(Beginning of DATA RECORDS)
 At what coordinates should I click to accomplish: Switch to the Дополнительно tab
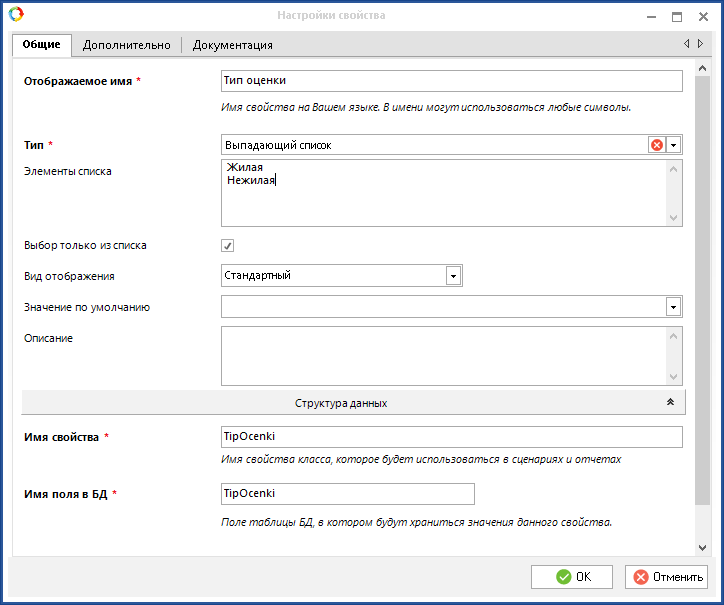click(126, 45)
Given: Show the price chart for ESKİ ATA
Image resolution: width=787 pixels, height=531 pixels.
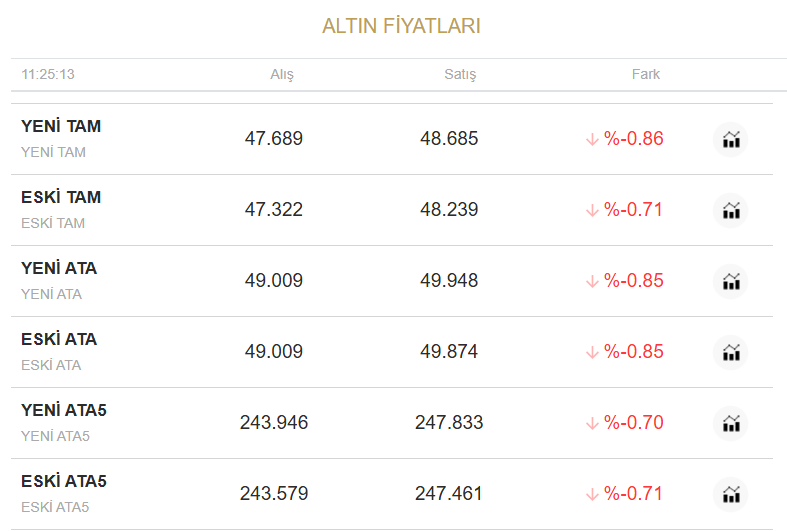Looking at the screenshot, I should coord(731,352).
(End of DATA RECORDS)
— WHAT IS EXPECTED —
From the line that holds "Given: Show the price chart for ESKİ ATA" down to the last line of the material above, every line is to be copied exactly, both ends included; pictures are to be omitted.

— RESPONSE AREA —
Given: Show the price chart for ESKİ ATA
Image resolution: width=787 pixels, height=531 pixels.
Looking at the screenshot, I should coord(731,352).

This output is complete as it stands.